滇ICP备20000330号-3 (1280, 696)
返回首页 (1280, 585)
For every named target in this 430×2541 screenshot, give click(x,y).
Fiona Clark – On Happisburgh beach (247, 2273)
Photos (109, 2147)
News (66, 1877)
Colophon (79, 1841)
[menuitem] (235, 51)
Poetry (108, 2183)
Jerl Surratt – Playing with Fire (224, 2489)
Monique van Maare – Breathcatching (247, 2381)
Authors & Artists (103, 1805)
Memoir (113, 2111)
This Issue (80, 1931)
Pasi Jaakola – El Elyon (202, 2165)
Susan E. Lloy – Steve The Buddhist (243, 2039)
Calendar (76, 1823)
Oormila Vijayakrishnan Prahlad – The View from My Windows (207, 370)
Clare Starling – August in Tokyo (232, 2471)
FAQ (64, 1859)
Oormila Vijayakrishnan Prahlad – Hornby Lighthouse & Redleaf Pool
•••
* TASK DIRECTIONS *
Return every record exactly as it was given.

* RESPONSE BOX *
滇ICP备20000330号-3 (1280, 696)
返回首页 (1280, 585)
For every named target in this 430×2541 screenshot, give click(x,y).
Fiona Clark – On Happisburgh beach (247, 2273)
Photos (109, 2147)
News (66, 1877)
Colophon (79, 1841)
[menuitem] (235, 51)
Poetry (108, 2183)
Jerl Surratt – Playing with Fire (224, 2489)
Monique van Maare – Breathcatching (247, 2381)
Authors & Artists (103, 1805)
Memoir (113, 2111)
This Issue (80, 1931)
Pasi Jaakola – El Elyon (202, 2165)
Susan E. Lloy – Steve The Buddhist (243, 2039)
Calendar (76, 1823)
Oormila Vijayakrishnan Prahlad – The View from My Windows (207, 370)
Clare Starling – August in Tokyo (232, 2471)
FAQ (64, 1859)
Oormila Vijayakrishnan Prahlad – Hornby Lighthouse & Redleaf Pool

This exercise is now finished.